**SUPPLIED MATERIAL:**

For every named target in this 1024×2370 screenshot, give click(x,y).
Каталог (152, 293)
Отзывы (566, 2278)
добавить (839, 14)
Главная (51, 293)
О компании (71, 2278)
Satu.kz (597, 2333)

**SET TASK:**
State how many lines of the items above contain the word "every", treating uppercase and lowercase as different, and give only that number.

**SOLUTION TO THIS EXERCISE:**
1